Евгений Клюев: «Доверяю только молодым»

Валерия КУДРЯВЦЕВА

02.03.2012

В марте в издательстве «Время» выходит новый роман Евгения Клюева — Translit. Эпиграфом к нему стала сюрреалистичная цитата из стихотворения датского поэта XVIII века Йенса Баггесена. «Жизнь — одно лишь Снип-снап-снурре, Смерть — его же Базелюрре». Комментировать сложно — остается читать.

Может показаться, что Евгениев Клюевых в мире много. Есть Клюев поэт, он же прозаик, драматург, переводчик. Есть художник-иллюстратор. Есть ученый, специалист по лингвистической прагматике. Некий Клюев и вовсе преподает датский язык в Копенгагене.

Но Клюев, конечно, один. Автор загадочной «Книги теней», абсурдного романа «Между двух стульев», говорящего «Странноведения», притчевых сказок — он старается «выключать» в себе лингвиста, когда пишет, и «выключать» писателя, когда занимается лингвистикой. Тешится мыслью, что это возможно. Не любит, когда его литературу оценивают в категориях лингвистики, и наоборот — тоже не любит. Как фокусник, играет со словами, выворачивает их наизнанку, жонглирует буквами, звуками, смыслами. Лепит свою реальность — смешную и добрую.
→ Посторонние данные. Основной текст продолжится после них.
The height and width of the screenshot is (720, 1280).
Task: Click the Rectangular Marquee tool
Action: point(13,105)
Вот уже 16 лет Евгений Клюев живет в Дании. Тем временем в России с успехом выходят его книги, Российский молодежный театр ставит спектакли по его текстам, поклонники ждут, когда Евгений приедет и прочтет свои стихи, а художник-аниматор Елизавета Скворцова как раз готовится к съемкам мультсериала по сказкам писателя.
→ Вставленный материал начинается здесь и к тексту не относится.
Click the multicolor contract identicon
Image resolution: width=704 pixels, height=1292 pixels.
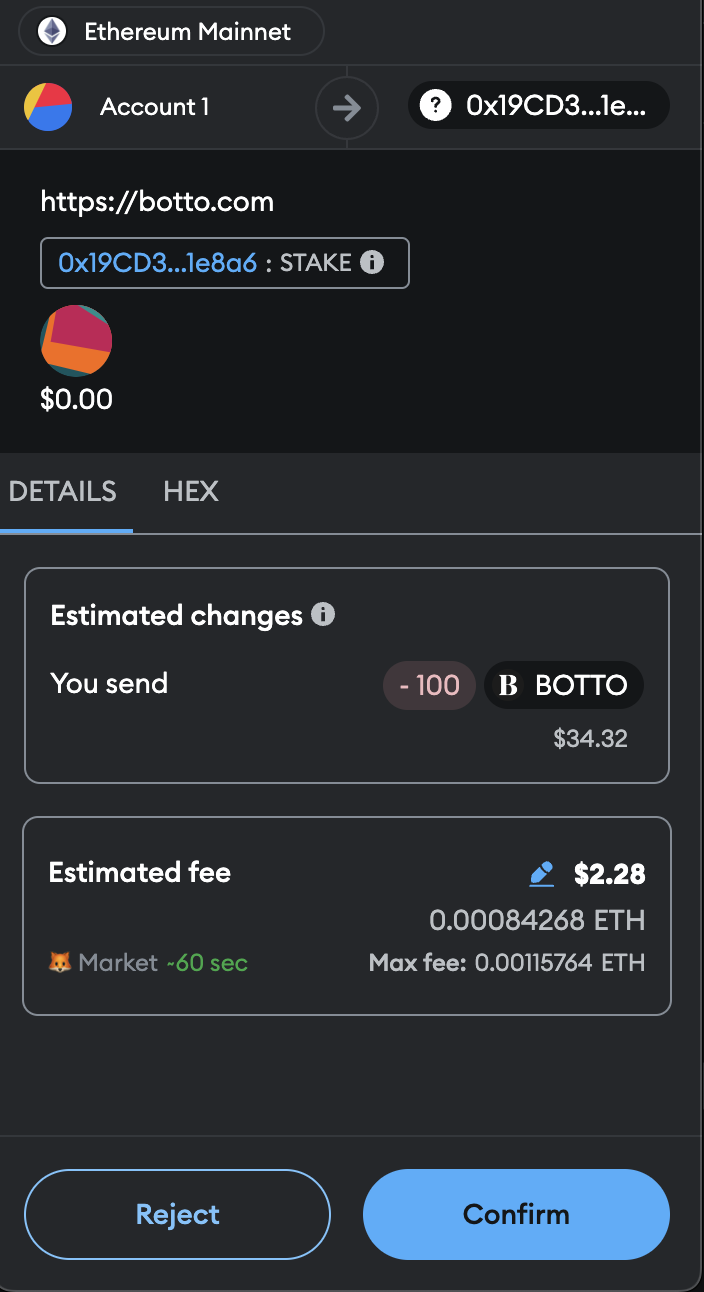tap(76, 341)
культура: Translit — роман автобиографичный в чем-то?

Клюев: Мой ответ — нет. Или в более мягкой форме: не более автобиографичный, чем, например, «Книга теней» или «Андерманир штук». Хотя в случае с Translit я как никогда готов именно к такого рода вопросам: мой новый роман гораздо успешнее, чем другие, имитирует правдоподобие. Потому-то он и открывается предупреждением: «Все в этом романе, кроме имени главного героя, искусно вымышлено...» Притом что у главного героя нет имени.

культура: Какого читателя Вы хотели бы именно для этого романа?
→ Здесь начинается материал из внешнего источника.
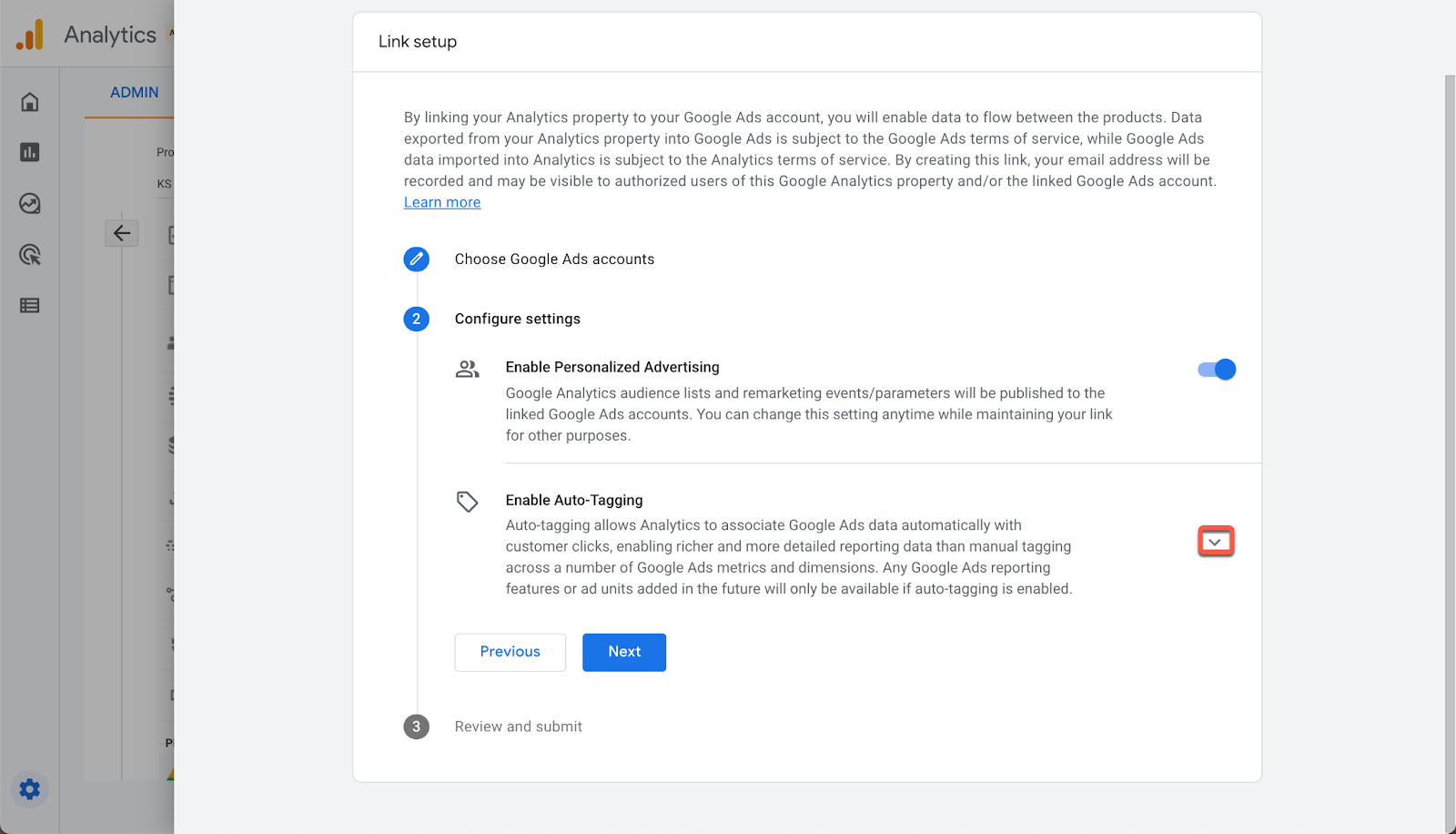Image resolution: width=1456 pixels, height=834 pixels.
Task: Click the step 2 number circle
Action: (416, 319)
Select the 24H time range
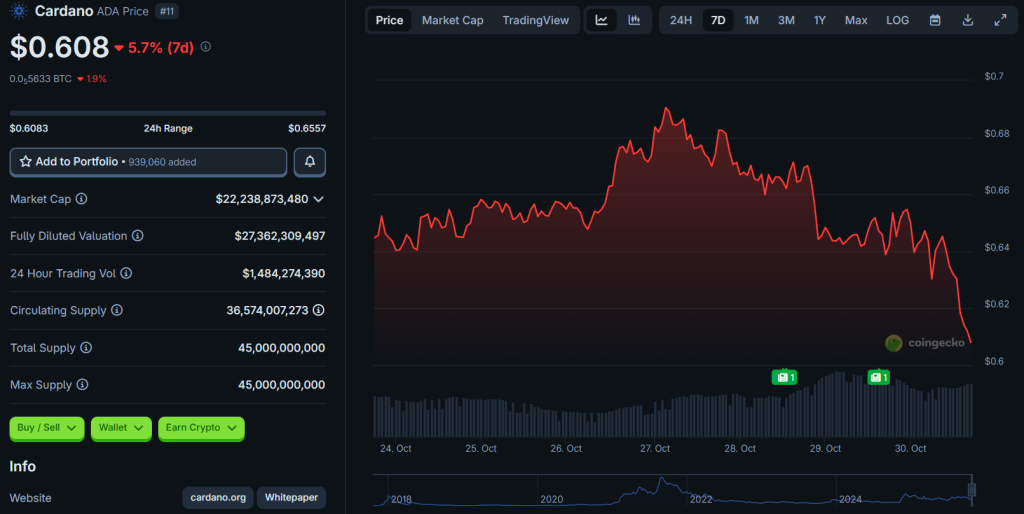The height and width of the screenshot is (514, 1024). [681, 20]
Клюев: Хотя главный герой — человек в возрасте, мне бы хотелось, чтобы роман читала молодежь. Только ее вкусу я доверяю, так уж — начиная с «Между двух стульев» — повелось. Поэтому самым важным событием года, когда «Андерманир штук» вдруг оказался претендентом на «Большую книгу», для меня стал не сей — впрочем, весьма и весьма замечательный — факт, а интерес к роману со стороны студенчества. Я был на седьмом небе от счастья, попав в короткий список «Студенческого Букера» и поняв, что главные мои читатели все еще рядом.

культура: Ваше имя в последнее время связано с несколькими благотворительными проектами. «Наивно? Очень» в РАМТе, «Любимые сказки полосатого слона» — в детском сборнике есть и Ваша сказка...

Клюев: Я готов участвовать во всех без исключения благотворительных проектах, пос­кольку начал вдруг понимать, что литература тоже способна приносить сугубо практическую пользу. И прочувствовал, наконец, пленившее меня однажды высказывание Экзюпери: «Это по-настоящему полезно, потому что красиво». Радость, испытываемая от возможности помочь тем, кто действительно нуждается в помощи, несравнима даже с радостью творчества.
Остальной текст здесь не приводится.